_WHAT YOU ARE ASKED TO DO_
Locate the line containing "Click the first red bar of BMI scale" in the material below. Copy that line and all following lines through the end exactly, omitting any pictures.

_RAW DATA_
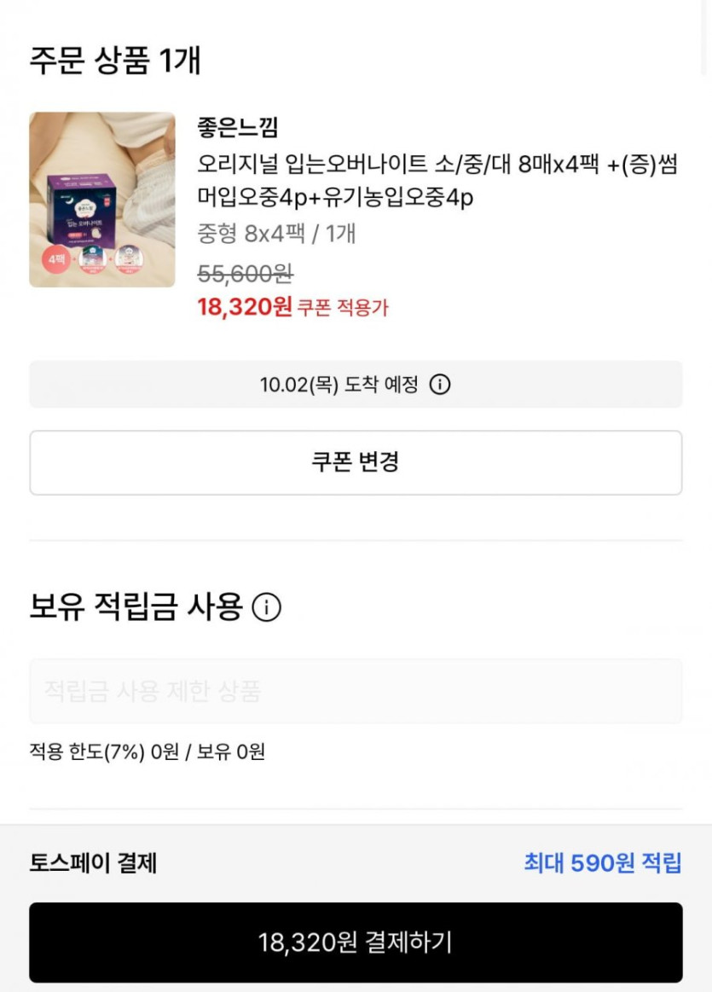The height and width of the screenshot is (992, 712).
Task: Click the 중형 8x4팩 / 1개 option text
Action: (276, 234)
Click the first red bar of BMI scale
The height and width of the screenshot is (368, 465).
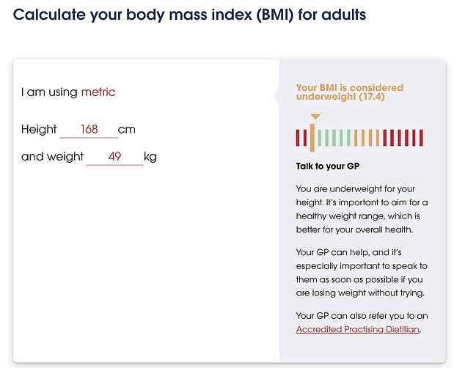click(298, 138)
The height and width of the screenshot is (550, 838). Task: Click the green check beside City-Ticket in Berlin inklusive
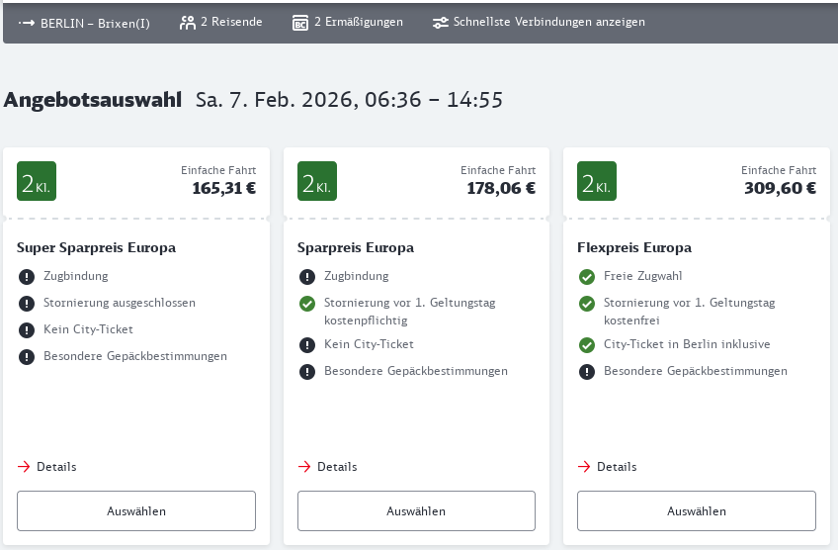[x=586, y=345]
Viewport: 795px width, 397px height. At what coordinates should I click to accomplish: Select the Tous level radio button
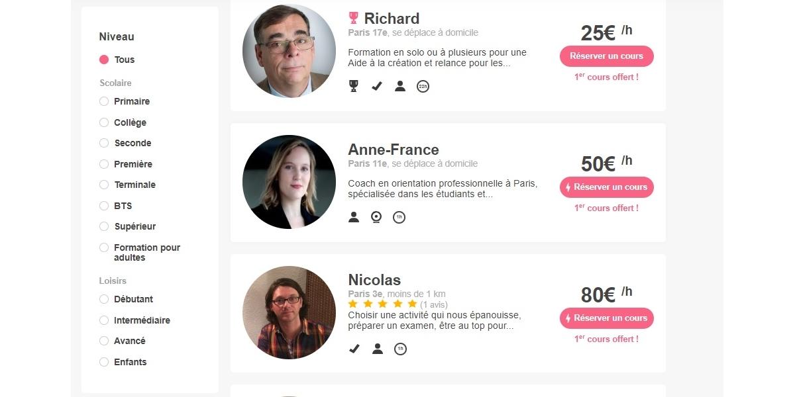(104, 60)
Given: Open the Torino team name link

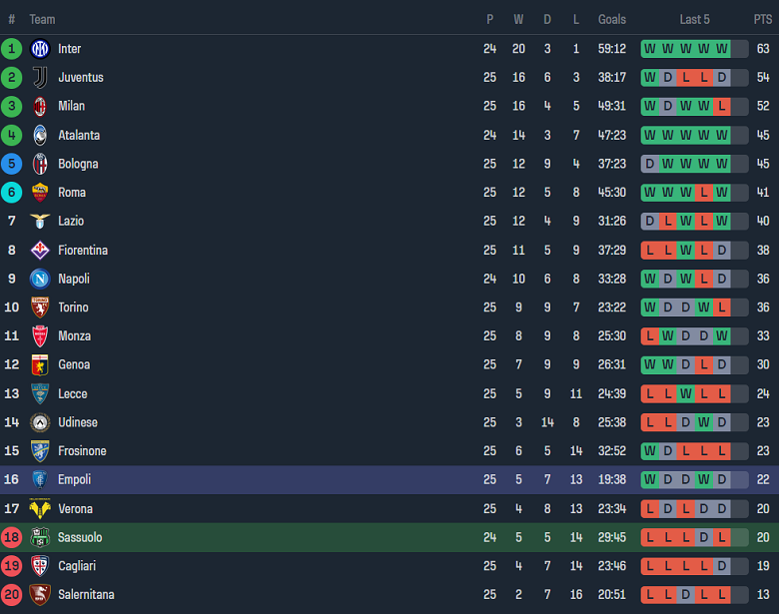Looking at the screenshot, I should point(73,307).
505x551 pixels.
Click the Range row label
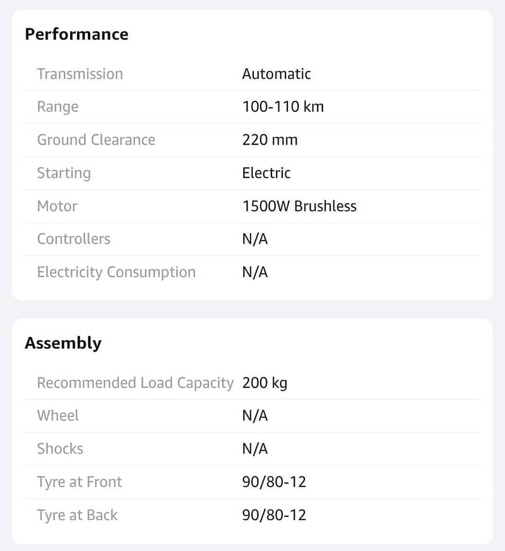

_EXPECTED ANSWER_
Click the first red bar of BMI scale
The height and width of the screenshot is (368, 465).
click(298, 138)
The height and width of the screenshot is (550, 838). Task: Click the green check beside City-Ticket in Berlin inklusive
[x=586, y=345]
Viewport: 795px width, 397px height. At what coordinates should I click to accomplish: Select the Tous level radio button
(104, 60)
Given: Open the Torino team name link

Looking at the screenshot, I should point(73,307).
505x551 pixels.
Click the Range row label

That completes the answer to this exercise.